ALAMOSA — Moving back east to be closer to family, Alamosa Police Officer Dana Knauer left a positive mark on the Alamosa community.

Officer Knauer was instrumental in encouraging positive interactions between the community and the Alamosa Police Department through such events as Halloween Fright Fest, Shop With A Cop, Lunch With Law Enforcement and the Department of Human Services carnival.

Due to illness in her family, Knauer decided she needed to leave the San Luis Valley and move back home to Baltimore, Maryland. “It’s time to go home and take care of the family,” she said.

Officer Knauer left on Friday to make the trip back to Maryland, where she was born and raised.

She moved to the San Luis Valley when she was 23. “I have always wanted to live in Colorado,” she said. When a good friend of hers came out to school at Adams State and invited her to visit, Knauer came to Alamosa “and eight years later, here I am.”
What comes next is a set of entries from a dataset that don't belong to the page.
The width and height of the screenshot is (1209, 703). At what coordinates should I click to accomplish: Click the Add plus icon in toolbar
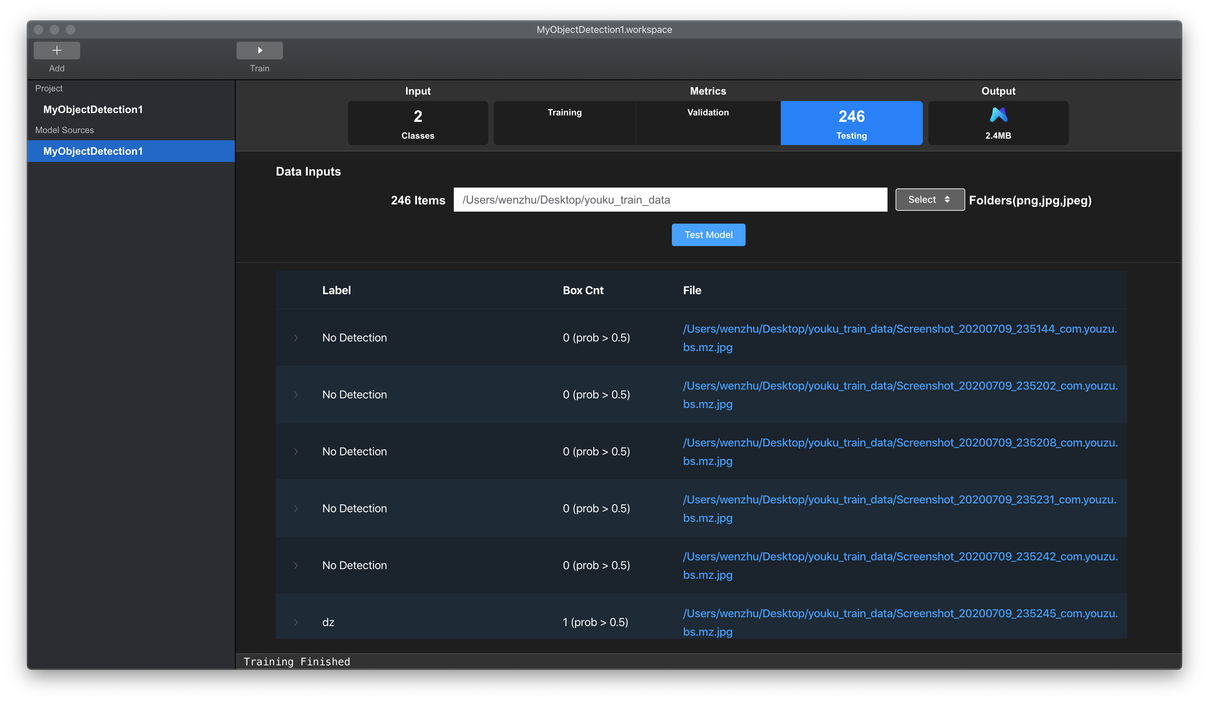(57, 50)
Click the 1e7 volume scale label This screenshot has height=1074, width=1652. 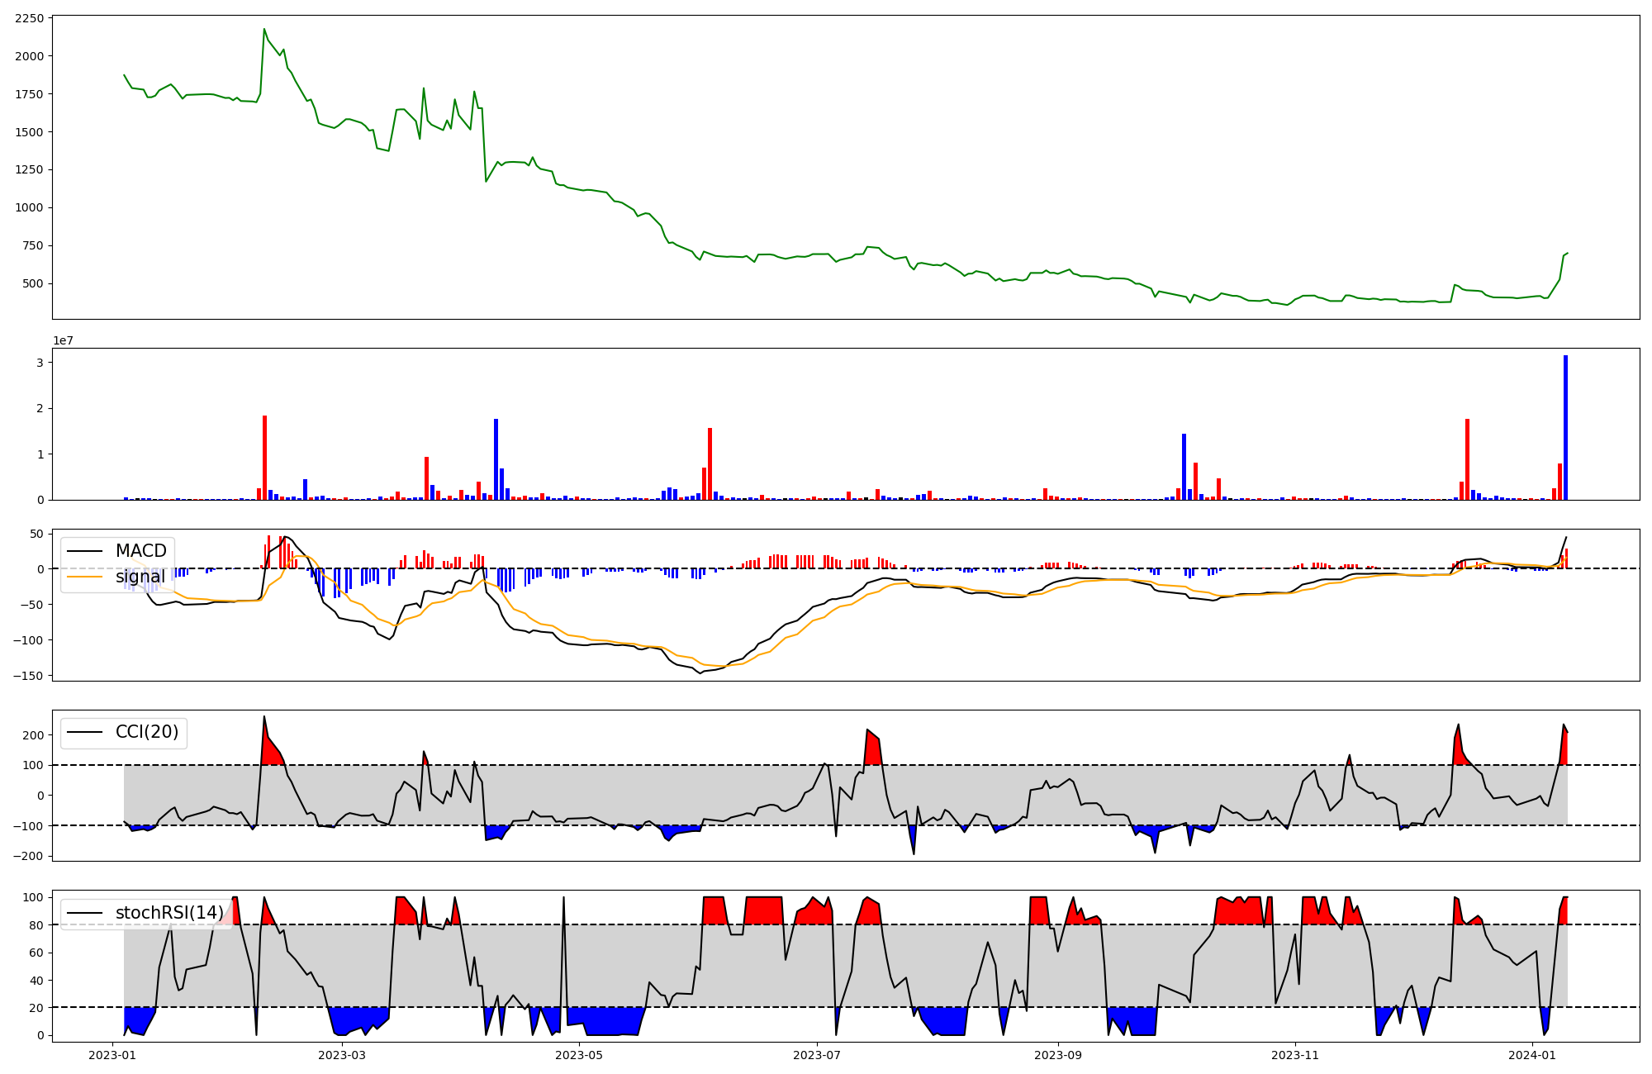[63, 340]
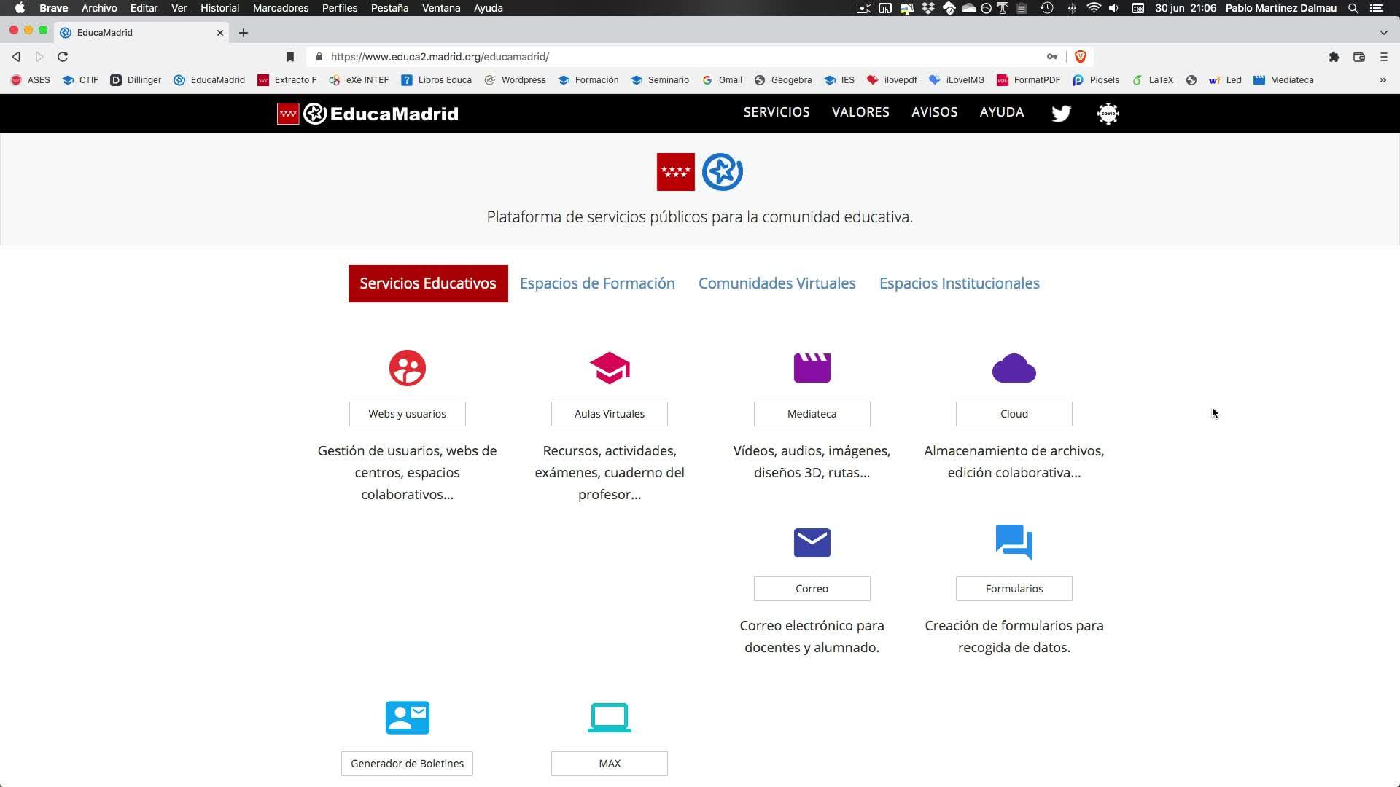Open the Marcadores menu in menu bar
1400x787 pixels.
(280, 8)
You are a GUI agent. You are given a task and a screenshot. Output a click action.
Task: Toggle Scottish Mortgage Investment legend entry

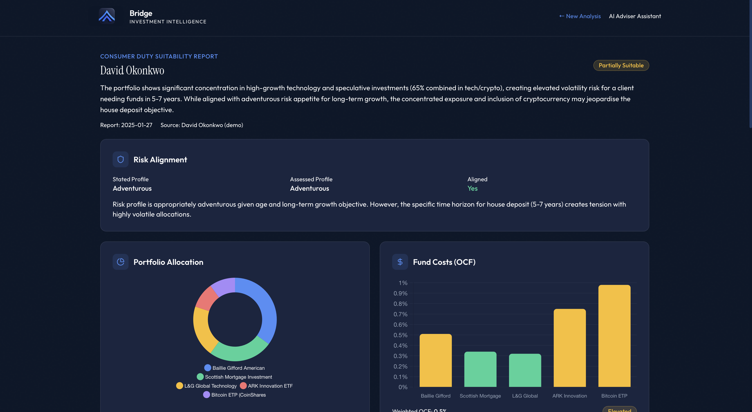point(234,377)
Although she originally was on track to become a civil engineer, she decided in her senior year of high school she wanted to become a police officer. She said the brotherhood that existed within the police force was one of the attractions for her.

She graduated from the TSJC Police Academy in 2013 and in May of that year began working for the Alamosa Police Department.

After serving as a patrol officer and detective, she moved into the role of school resource officer last year under a contract between the Alamosa school district and the city.

“I loved it,” she said.

“She was a very big part of community relations,” said Interim Alamosa Police Chief Ken Anderson. He referred to such events as the Fright Fest the department hosts on Halloween and the Shop With A Cop at Christmas.

Knauer said she hopes these programs will continue and grow. “I am confident they will keep growing,” she said.

In addition, Anderson said Officer Knauer assisted with numerous narcotics operations. Earning Crisis Intervention Training (CTI) certification, she also served as one of the crisis negotiators and was a field training officer. She was one of 32 marijuana instructors in the state, providing legal and other updates in the field. She also served as an instructor at the police academy for three years.

“I want to stay in law enforcement,” Knauer said. She may go into probation or parole, she added.

Although looking forward to more time with her 2- and 4-year-old niece and nephew back home in Baltimore, where all her family resides, she said, “I am going to miss these guys.”

She added, “I am going to miss them. These guys were my second family.”

Chief Anderson said the department will miss her as well.

“We will miss Dana,” he said. “We are going to miss her greatly. The schools will miss her. It takes a special individual to be able to work with the kids.”

He will first try to fill her school resource officer position internally and then open the positions for applications if no one within the department is interested.

He added that the way things are today in this country, “I think it’s necessary we have a school resource officer in every school.”

Currently the Alamosa schools have one officer serving the five school buildings from elementary to high school.

Chief Anderson said Officer Knauer was someone who was able to work effectively to keep students safe and interact positively with them, as well as with the community.

“We wish her the best in her future endeavors,” he said. “She’s definitely part of our family.  It’s going to be a hard position for us to fill, to find somebody reliable and dependable. Somebody that’s passionate about that is really what it takes. You have to be passionate about kids and their safety and teaching them about law enforcement.”